- _WRITTEN INSTRUCTION 1_
In the forum thread about guardrail testing, how high off the ground was the temporary walkway?

- _DOCUMENT EXCERPT_

Originally posted by Donuthole View Post

The guardrail in question was temporary, as it was installed on a temporary walkway which was being used during some construction.

Was the rail one of those 2x4 constructed jobs? I see those on construction sites all the time and assume that their major utility is in serving as a physical reminder of where the edge of the platform/walkway when guys bump their hips into it while working and not so much as a guardrail. I really wouldn't think that they would be OSHA compliant.

Originally posted by Walter Sobchak View Post

Find a 260lb man. Attach a bathroom scale to a wall at the height of the guardrail and have the man push on the scale. Record the result.

I like this. I think that the OSHA reg is rather vague. There is no practical discussion about the requirement at all. If you do Walter's suggestion, and the 260 lb man can get the needle past 200, for even an instant, who's to say that he didn't adequately test it?

Originally posted by Omaha 680 View Post

I have an SE.

But only in Utah

. But I do also have PEs in NY/NJ/PA

**Donuthole** · 01-15-2015, 01:51 PM

Originally posted by wally View Post

Was the rail one of those 2x4 constructed jobs? I see those on construction sites all the time and assume that their major utility is in serving as a physical reminder of where the edge of the platform/walkway when guys bump their hips into it while working and not so much as a guardrail. I really wouldn't think that they would be OSHA compliant.

You are a smart man. That is a part of my expert's opinion, along with the fact that the walkway was only 12" off the ground, and thus not high enough to invoke the OSHA guardrail standard. However, it is the Plaintiff's expert who insists that any rails put up anywhere near a construction site must meet the 200-lb force requirement set forth in OSHA. There is no in between, he says.

That said, he was too lazy to re-construct a sample walkway and test the strength, and he doesn't offer any evidence that the rails would not have supported 200 lbs of force, other than the fact that the 180-lb plaintiff, carrying a 50-lb bag of salt, stumbled and fell through them.

**Jeff Lebowski** · 01-15-2015, 02:17 PM

Originally posted by Omaha 680 View Post

I have an SE.

But only in Utah

. But I do also have PEs in NY/NJ/PA

Anyway, Wally got it right. It would be nearly impossible for a man of any size to generate a 200 lb force on a railing by pushing on it. The controlling direction of the force for sizing of the posts will be parallel to the ground (with the force applied right at the top of the post. No matter how strong someone was pushing out on the post, the amount of force he could exert parallel to the ground would be controlled by the slip of his feet against the walking surface. For rubber on concrete, you are looking at a coefficient of friction in the 0.6 range, which means a 200 lb man would max out his lateral force on the railing and his shoes would slip once he applied about 120 lb to the railing. And this is assuming 100% of his weight is on his feet, which is likely not the case when pushing against the railing. If there were a block or curb to brace your feet on, you could likely apply 200 lb, but I wouldn't want to be the one who performed that test if the post failed.

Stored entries

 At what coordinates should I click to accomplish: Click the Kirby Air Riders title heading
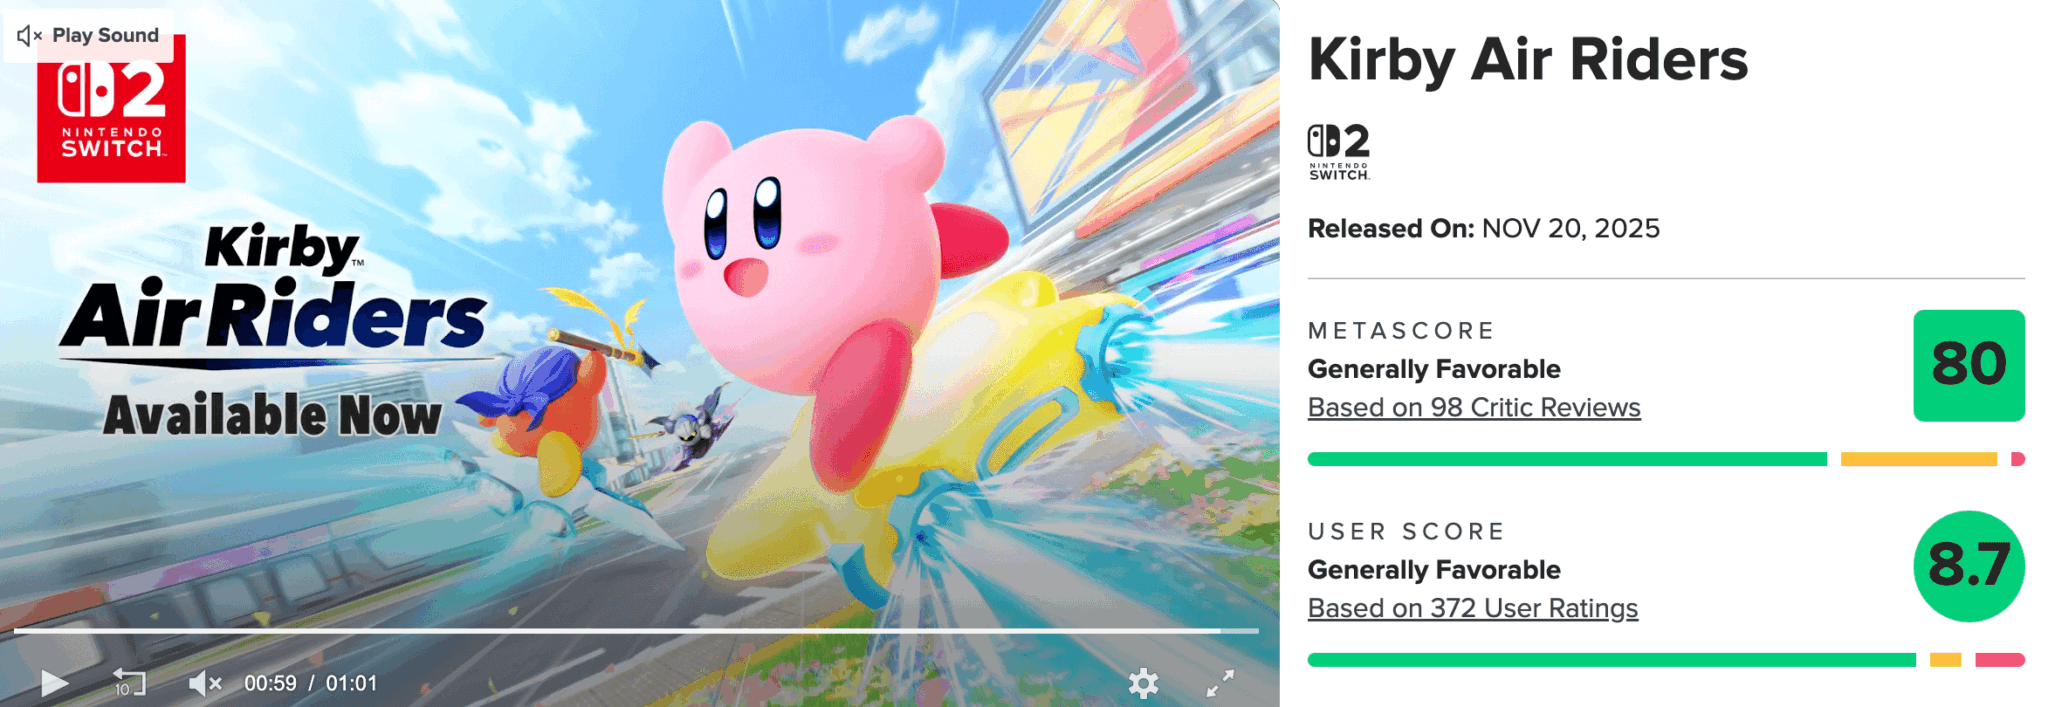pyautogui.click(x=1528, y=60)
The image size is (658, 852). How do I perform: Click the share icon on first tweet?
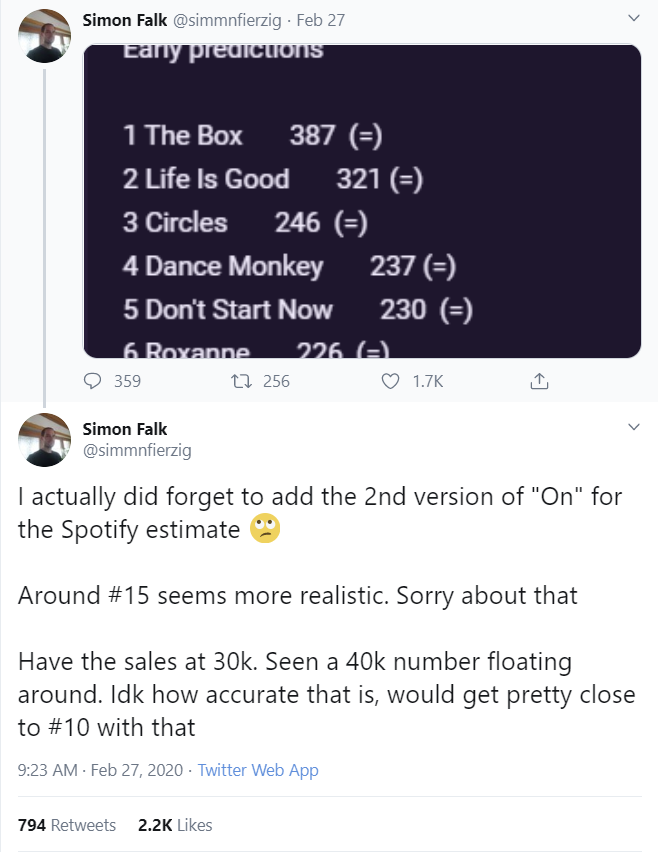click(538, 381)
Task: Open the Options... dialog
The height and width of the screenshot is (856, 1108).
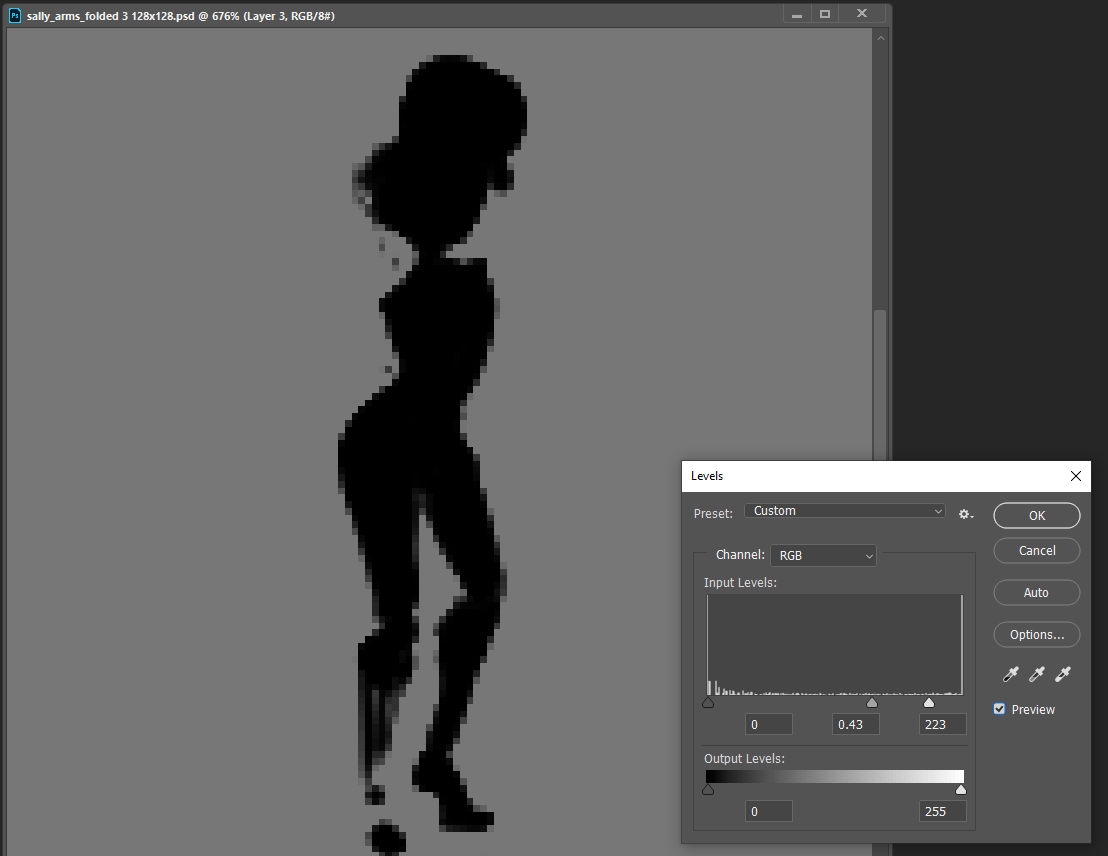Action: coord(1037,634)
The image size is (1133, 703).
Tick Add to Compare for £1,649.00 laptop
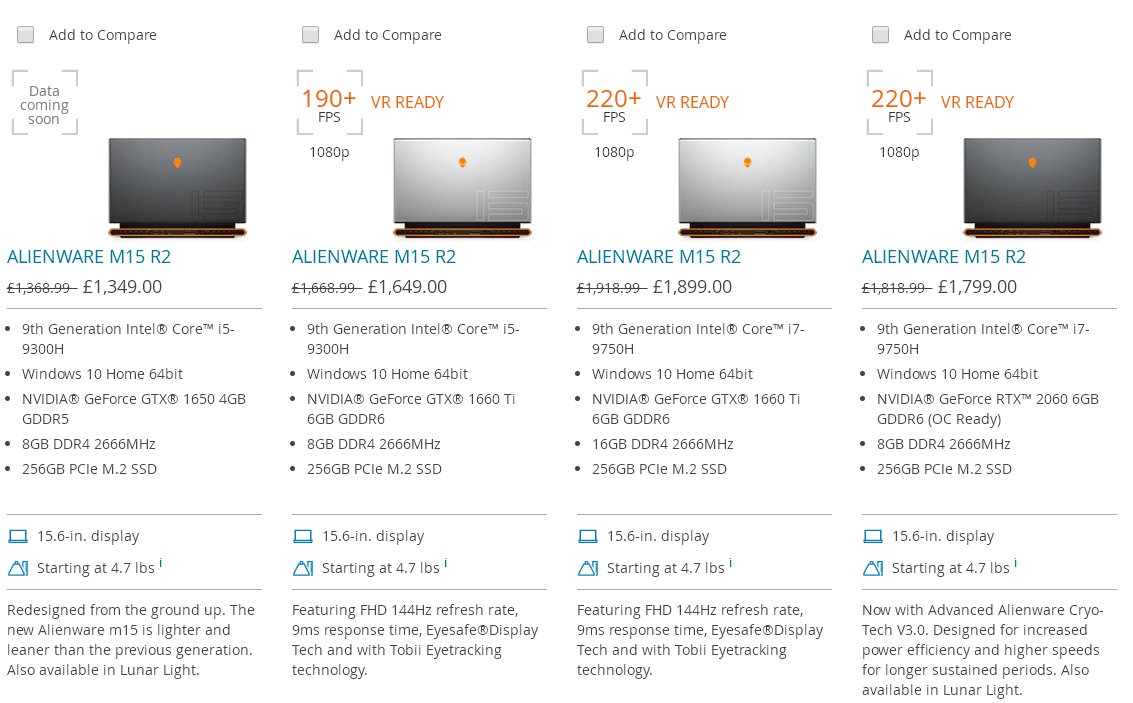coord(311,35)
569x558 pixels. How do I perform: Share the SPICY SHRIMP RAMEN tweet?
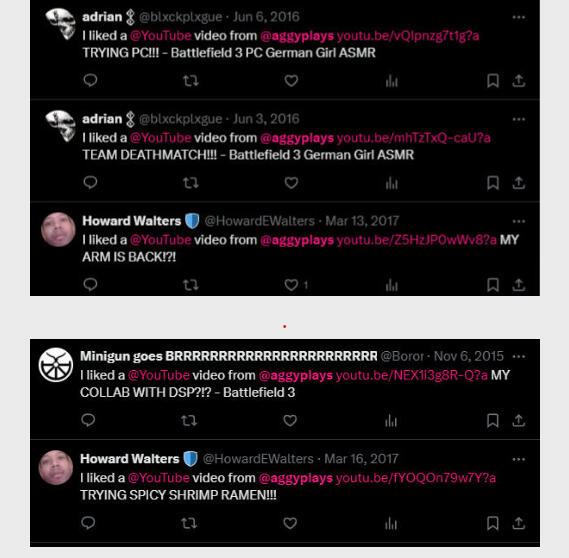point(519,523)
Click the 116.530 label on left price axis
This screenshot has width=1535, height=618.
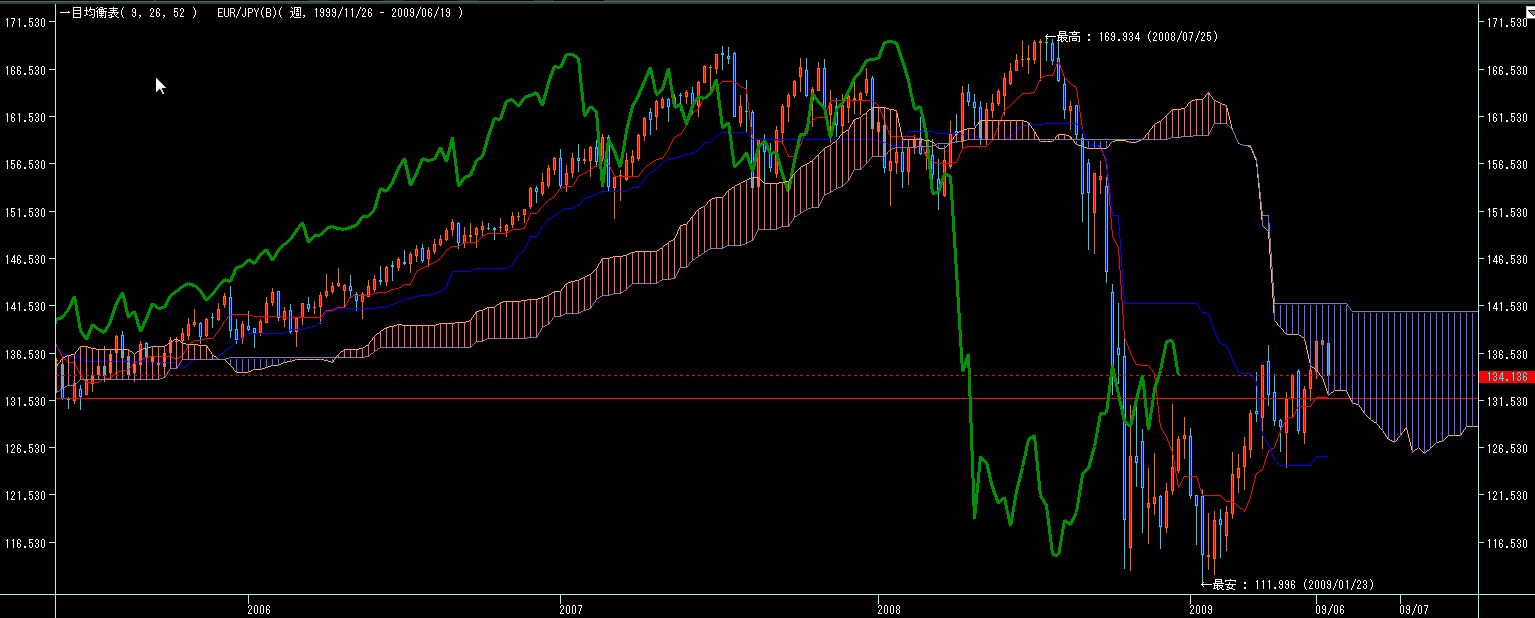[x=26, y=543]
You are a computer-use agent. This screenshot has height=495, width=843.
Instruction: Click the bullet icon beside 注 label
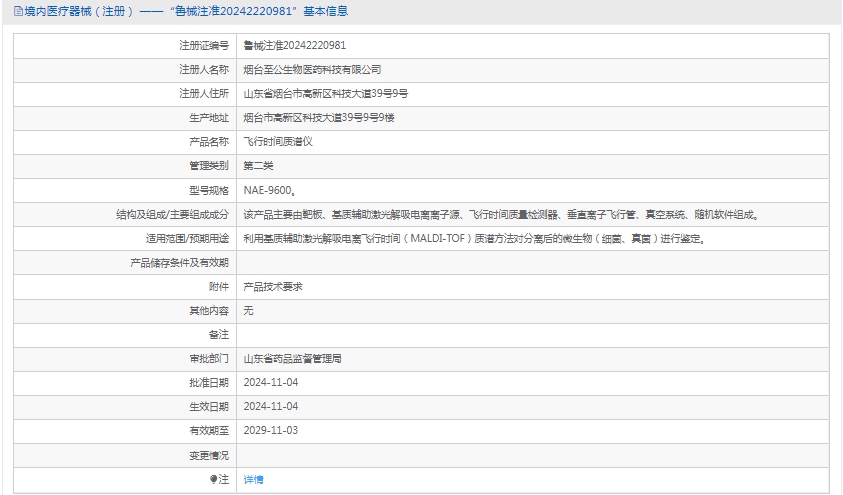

- _WRITTEN INSTRUCTION 2_
Copy out every stored entry above word for word, leaving out the pictures.

- _EXERCISE ANSWER 1_
The walkway was only 12 inches off the ground.

- _EXERCISE ANSWER 2_
 At what coordinates should I click to accomplish: Click the Kirby Air Riders title heading
pyautogui.click(x=1528, y=60)
The image size is (658, 852). How do I perform: Click the share icon on first tweet?
click(538, 381)
Task: Open the Options... dialog
The height and width of the screenshot is (856, 1108).
Action: coord(1037,634)
The image size is (1133, 703).
Tick Add to Compare for £1,649.00 laptop
coord(311,35)
569x558 pixels. How do I perform: Share the SPICY SHRIMP RAMEN tweet?
point(519,523)
Click the 116.530 label on left price axis
This screenshot has width=1535, height=618.
[x=26, y=543]
You are a computer-use agent. This screenshot has height=495, width=843.
Instruction: Click the bullet icon beside 注 label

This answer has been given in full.